**PROBLEM TO SOLVE**
Quote exactly the lines from the start of the entries to the one with "Click Tuesday morning light rain icon", both ends included.
+++ EXERCISE MATERIALS +++
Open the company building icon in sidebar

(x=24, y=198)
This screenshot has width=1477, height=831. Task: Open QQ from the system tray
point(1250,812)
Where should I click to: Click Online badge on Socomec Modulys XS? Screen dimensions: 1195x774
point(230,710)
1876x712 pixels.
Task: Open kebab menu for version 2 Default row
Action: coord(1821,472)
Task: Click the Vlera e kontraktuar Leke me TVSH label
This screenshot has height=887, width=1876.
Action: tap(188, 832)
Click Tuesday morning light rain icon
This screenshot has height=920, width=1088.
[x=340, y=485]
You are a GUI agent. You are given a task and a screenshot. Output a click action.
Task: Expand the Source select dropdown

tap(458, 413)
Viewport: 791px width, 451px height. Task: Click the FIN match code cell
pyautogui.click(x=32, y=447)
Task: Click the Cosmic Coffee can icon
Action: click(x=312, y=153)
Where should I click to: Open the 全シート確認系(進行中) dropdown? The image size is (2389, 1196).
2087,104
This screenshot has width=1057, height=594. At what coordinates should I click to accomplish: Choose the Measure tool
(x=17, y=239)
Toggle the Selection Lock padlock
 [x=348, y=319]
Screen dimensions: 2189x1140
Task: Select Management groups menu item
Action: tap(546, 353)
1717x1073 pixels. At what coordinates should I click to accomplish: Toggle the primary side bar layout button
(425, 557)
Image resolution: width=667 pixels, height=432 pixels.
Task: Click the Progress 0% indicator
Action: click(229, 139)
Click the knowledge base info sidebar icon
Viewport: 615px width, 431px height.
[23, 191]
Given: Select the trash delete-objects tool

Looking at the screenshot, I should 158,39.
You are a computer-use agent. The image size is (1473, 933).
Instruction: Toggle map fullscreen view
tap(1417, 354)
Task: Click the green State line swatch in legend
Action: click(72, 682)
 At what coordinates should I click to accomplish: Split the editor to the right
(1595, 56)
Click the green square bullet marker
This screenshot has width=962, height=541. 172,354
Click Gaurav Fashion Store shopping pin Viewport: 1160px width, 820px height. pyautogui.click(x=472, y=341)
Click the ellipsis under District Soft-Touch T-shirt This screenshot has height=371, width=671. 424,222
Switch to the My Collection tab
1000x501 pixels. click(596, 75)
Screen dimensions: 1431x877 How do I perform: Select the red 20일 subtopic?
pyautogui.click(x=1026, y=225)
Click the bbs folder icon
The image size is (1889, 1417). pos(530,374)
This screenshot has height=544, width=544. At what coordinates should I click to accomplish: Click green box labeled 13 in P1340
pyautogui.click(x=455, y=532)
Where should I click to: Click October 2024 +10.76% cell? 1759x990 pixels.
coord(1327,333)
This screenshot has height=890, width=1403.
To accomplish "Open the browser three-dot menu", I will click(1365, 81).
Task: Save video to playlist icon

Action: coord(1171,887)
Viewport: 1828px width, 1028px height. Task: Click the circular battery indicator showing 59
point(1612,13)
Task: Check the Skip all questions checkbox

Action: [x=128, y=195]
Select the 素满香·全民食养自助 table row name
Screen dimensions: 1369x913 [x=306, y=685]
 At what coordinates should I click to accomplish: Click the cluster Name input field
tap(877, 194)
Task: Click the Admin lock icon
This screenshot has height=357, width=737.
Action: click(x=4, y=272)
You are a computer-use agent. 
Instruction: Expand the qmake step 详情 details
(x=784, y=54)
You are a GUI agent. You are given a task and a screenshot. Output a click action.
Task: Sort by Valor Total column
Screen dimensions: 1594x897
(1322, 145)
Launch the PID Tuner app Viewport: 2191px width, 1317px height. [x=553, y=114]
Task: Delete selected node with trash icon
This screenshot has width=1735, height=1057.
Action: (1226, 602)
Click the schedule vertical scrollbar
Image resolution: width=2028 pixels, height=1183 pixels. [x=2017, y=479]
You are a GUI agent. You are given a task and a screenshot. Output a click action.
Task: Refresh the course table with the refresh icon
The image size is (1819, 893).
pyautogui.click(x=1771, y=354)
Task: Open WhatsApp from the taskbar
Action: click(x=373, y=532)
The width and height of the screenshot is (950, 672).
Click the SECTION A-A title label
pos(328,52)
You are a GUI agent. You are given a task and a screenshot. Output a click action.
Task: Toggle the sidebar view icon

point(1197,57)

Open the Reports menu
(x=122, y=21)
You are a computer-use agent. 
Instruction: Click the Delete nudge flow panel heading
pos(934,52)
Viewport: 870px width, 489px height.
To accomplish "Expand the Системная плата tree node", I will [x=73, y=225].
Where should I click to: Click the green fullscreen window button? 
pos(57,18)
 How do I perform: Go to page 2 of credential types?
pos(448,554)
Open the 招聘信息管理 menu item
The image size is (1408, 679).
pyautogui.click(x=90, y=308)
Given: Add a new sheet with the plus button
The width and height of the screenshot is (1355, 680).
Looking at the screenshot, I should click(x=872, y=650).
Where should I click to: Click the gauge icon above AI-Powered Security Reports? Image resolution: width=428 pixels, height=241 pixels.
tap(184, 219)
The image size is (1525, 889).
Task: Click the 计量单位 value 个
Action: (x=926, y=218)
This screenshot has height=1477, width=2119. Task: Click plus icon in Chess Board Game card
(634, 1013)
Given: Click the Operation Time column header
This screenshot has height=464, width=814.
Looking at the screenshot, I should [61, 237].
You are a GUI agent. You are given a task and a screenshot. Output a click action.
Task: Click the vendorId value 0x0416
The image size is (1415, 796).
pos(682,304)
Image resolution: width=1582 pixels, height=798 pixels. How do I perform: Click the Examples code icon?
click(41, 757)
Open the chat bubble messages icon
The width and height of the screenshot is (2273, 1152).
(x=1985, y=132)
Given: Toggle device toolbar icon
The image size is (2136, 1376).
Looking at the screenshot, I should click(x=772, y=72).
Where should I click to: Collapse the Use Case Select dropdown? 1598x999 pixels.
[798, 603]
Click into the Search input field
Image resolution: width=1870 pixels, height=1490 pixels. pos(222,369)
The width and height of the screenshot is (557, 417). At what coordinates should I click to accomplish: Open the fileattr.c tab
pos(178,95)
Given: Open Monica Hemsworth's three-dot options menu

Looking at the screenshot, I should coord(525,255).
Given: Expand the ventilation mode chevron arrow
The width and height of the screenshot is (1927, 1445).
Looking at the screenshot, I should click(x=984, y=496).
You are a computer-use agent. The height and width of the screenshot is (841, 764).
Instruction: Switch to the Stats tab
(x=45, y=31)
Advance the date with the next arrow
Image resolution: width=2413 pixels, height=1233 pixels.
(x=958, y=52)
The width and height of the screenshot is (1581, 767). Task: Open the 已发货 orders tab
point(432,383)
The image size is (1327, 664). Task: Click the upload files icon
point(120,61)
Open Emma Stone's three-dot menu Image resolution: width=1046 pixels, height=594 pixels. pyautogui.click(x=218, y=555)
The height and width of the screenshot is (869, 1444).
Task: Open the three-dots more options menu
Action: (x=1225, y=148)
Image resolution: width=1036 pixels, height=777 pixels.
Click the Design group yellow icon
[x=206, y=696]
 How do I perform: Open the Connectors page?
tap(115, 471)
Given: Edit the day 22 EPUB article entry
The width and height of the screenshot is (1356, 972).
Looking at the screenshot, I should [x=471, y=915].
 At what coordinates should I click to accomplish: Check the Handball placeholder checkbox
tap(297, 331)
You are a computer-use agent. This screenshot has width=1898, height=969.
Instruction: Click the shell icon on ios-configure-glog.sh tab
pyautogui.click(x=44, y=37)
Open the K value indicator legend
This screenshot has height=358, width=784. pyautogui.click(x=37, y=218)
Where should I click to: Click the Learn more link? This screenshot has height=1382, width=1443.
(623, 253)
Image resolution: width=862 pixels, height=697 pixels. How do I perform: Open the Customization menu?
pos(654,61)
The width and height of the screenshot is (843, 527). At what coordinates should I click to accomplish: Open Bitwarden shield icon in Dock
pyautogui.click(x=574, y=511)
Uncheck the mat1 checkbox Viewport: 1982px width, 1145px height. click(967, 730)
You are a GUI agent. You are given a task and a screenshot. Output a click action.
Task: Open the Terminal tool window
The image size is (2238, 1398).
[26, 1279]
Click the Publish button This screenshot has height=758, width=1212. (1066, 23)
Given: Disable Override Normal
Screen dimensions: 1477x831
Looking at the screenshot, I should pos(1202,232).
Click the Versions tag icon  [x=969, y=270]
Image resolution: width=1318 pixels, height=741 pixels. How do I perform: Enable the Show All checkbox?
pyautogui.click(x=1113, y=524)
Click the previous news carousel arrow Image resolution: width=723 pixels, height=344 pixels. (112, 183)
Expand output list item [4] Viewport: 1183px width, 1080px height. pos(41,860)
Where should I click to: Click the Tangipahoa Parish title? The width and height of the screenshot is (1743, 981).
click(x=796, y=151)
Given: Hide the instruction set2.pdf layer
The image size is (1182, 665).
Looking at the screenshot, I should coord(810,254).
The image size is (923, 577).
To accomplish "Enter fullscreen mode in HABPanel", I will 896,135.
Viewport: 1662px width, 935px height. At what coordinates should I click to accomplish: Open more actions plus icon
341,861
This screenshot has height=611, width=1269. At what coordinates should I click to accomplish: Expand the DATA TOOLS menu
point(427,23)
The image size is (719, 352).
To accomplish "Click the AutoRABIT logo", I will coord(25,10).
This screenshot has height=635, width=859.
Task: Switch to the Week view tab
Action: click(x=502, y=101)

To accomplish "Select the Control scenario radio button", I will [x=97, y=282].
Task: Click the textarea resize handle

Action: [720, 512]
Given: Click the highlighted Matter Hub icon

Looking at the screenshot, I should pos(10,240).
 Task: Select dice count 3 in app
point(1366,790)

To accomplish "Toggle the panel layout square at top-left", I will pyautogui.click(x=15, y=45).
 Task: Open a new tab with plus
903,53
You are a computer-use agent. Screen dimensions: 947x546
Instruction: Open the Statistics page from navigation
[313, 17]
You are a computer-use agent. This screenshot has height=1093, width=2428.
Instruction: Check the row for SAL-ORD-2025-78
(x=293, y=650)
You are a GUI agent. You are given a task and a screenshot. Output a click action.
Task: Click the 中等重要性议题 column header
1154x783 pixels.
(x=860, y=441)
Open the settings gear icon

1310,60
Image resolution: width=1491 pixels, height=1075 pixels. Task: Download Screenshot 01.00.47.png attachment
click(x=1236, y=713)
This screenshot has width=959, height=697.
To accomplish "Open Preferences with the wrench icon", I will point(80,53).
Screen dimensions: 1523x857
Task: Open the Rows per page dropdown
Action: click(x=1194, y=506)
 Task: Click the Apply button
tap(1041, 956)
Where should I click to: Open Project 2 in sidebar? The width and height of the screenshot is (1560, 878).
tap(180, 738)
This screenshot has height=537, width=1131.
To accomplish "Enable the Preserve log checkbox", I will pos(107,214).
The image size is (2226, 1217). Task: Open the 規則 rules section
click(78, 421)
+++
**SOLUTION TO THE EXERCISE**
Open the company building icon in sidebar

(x=24, y=198)
This screenshot has width=1477, height=831. Task: Open QQ from the system tray
point(1250,812)
Where should I click to: Click Online badge on Socomec Modulys XS? Screen dimensions: 1195x774
point(230,710)
1876x712 pixels.
Task: Open kebab menu for version 2 Default row
Action: coord(1821,472)
Task: Click the Vlera e kontraktuar Leke me TVSH label
This screenshot has height=887, width=1876.
Action: tap(188, 832)
Click Tuesday morning light rain icon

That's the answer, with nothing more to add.